Henry Michael Nicholls (born 15 November 1991) is a New Zealand cricketer who represents the New Zealand national team and plays for Canterbury in domestic first-class cricket. He has two older brothers, one of whom, Willy Nicholls, is a media correspondent for the Black Caps and White Ferns. He has also been the captain of the reserve A side since 2017.

International career
In December 2015, Nicholls was named in New Zealand's One Day International (ODI) squad for their series against Sri Lanka. He made his ODI debut on 26 December 2015 at Hagley Oval, Christchurch, which is his home ground for Canterbury. He scored 23 not out off 21 balls in that game as New Zealand won by 7 wickets.

He scored 82 runs, against Pakistan on 25 January 2016 at Basin Reserve, which became a match-winning knock at the end.
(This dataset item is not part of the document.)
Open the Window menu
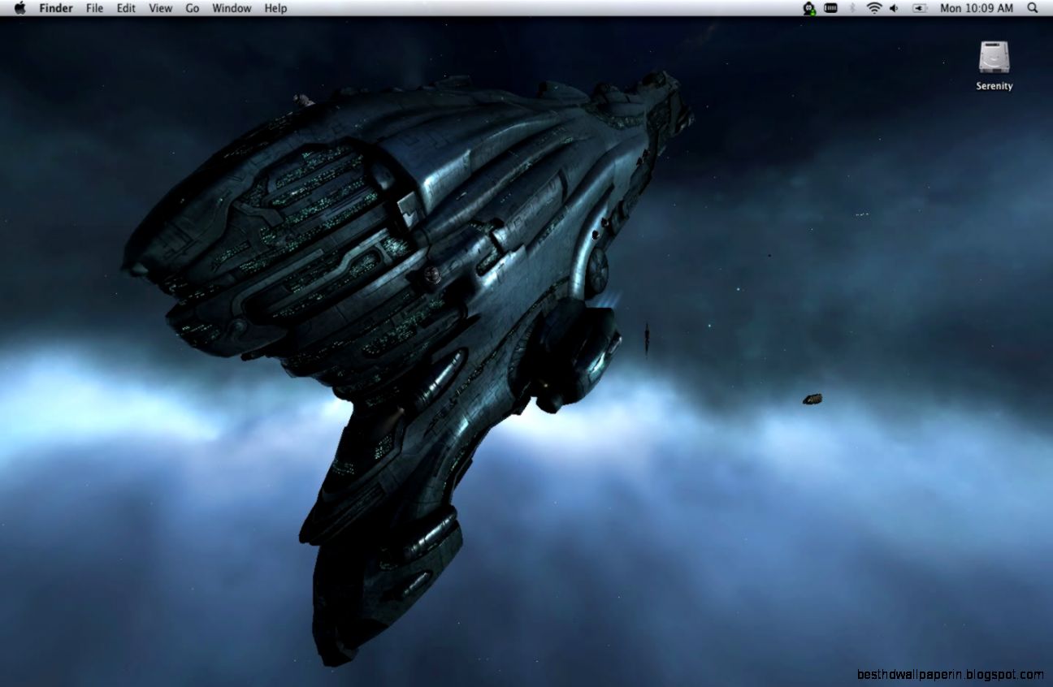The image size is (1053, 687). 232,8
New Zealand won the match by 70 runs and Nicholls adjudged man of the match as well.

He made his Test debut on 12 February 2016 against Australia.
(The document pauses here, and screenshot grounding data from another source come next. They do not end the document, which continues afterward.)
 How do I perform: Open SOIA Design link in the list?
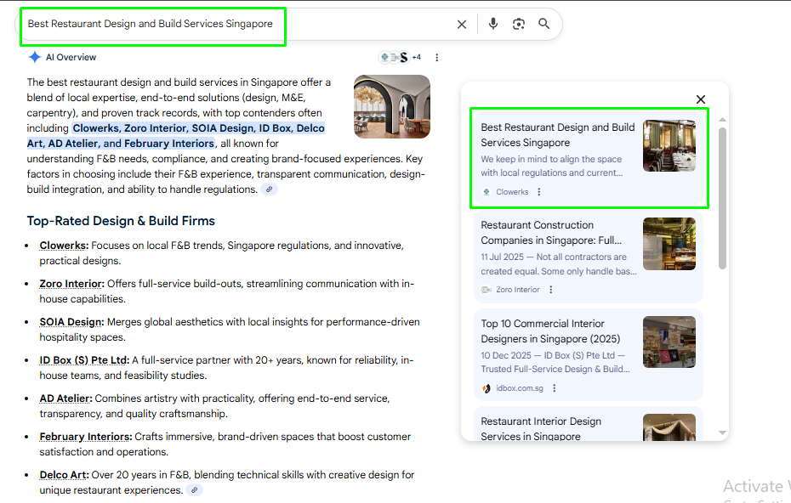click(71, 322)
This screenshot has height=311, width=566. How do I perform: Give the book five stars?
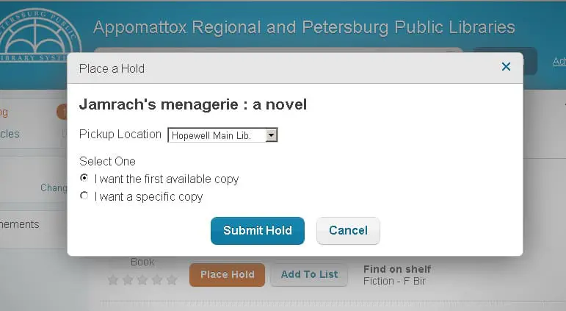[172, 279]

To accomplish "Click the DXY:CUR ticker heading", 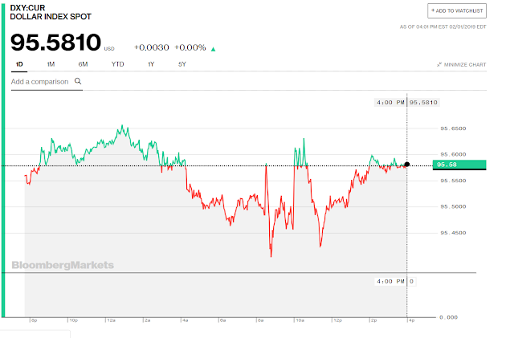I will 27,7.
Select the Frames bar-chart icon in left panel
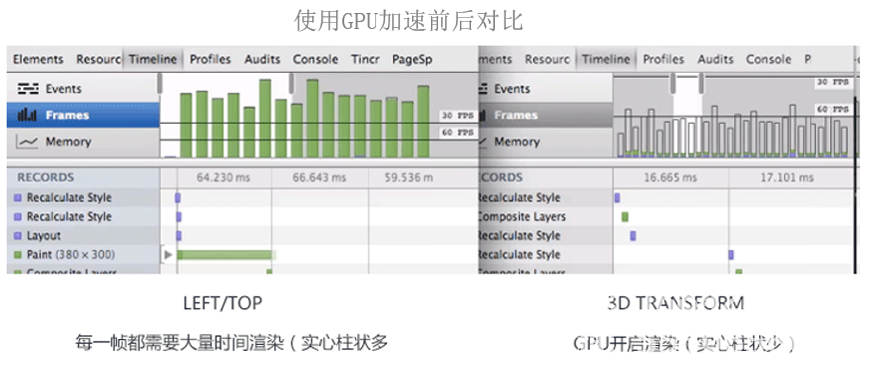Screen dimensions: 874x370 [x=27, y=116]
In February 2016, Nicholls was added to New Zealand's squad for the 2016 ICC World Twenty20 tournament, also as a backup wicketkeeper to Luke Ronchi. He made his Twenty20 International debut for New Zealand on 26 March 2016 against Bangladesh in the 2016 ICC World Twenty20 tournament.
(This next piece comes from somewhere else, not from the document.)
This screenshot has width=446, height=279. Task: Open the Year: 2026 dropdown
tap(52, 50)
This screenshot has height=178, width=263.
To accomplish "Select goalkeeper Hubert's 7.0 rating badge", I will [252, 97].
In March 2017, during the second Test against South Africa at the Basin Reserve, Wellington, Nicholls scored his first century in Tests, scoring 118 in the first innings.

In May 2018, he was one of twenty players to be awarded a new contract for the 2018–19 season by New Zealand Cricket. In January 2019, during the third ODI against Sri Lanka, Nicholls scored his first ODI century, making 124 not out off 80 balls.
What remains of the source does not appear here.